Innerhalb des frauenparteilichen Unterstützungsprozesses finden daher auch integrationsfördernde pädagogische Interventionen Anwendung. Die Beratung im Frauenhaus findet bei Bedarf mit Hilfe von unmittelbar zur Verfügung stehender Video-Dolmetschung statt. Das Angebot Frauenhaus/Frauenberatung in Erfurt ist digital präsent, verfügt über eine eigene Homepage, auch über www.erfurt.de, dem offiziellen Stadtportal, erreichbar. Weiterhin gibt es eine lang gewachsene und enge Kooperation in Form von Netzwerkarbeit mit Beratungsstellen, Behörden, Bildungseinrichtungen etc., die um das Angebot des Frauenhauses wissen und somit betroffene Frauen durch andere soziale Dienste auf das Angebot hinweisen oder von diesen an das Frauenhaus vermittelt werden.

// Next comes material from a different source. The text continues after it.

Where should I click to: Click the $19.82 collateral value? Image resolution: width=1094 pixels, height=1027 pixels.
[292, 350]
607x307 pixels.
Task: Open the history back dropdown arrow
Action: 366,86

Öffentlichkeitswirksame Aktionen machen ergänzend eben-falls auf das Angebot aufmerksam, einschließlich entsprechendes Print-Informationsmaterial „Ihre Rechte als Frau in Deutschland“ sowie diverse Flyer, die regelmäßig im Stadtgebiet verteilt werden. Städtische Einrichtungen haben seit 2016 Zugriff auf die Willkommensbroschüre „Ihre Rechte als Frau in Deutschland“, um diese gezielt für Beratungszwecke einzusetzen, in die Auslagen zu integrieren oder weiterzureichen. In jeder Gemeinschaftsunterkunft existiert ein Gewaltschutzkonzept. Die Sozialarbeiterinnen und Sozialarbeiter in den Gemeinschaftsunterkünften geben Orientierungshilfe bei Fragen des täglichen Lebens und Zusammenlebens. In den Einzelfallberatungen erfolgen nicht nur Informationen über Rechte und Pflichten, sondern auch gezielte Hinweise um das deutsche Rechts- und Bildungssystem sowie die Gesundheitsversorgung. In der Einzelfallhilfe der Integrationsberatung sind die Betreuung und Begleitung bei Behördengängen mit Informationen zu Grundrechten und Pflichten verbunden.
3. Mit welcher Resonanz und welchem Erfolg, falls bekannt, werden die vorhandenen Angebote genutzt?
Die Auslastung des Frauenhauses spricht für die Resonanz und Notwendigkeit des Frauenhauses. Als Erfolg würde ich das nicht bezeichnen.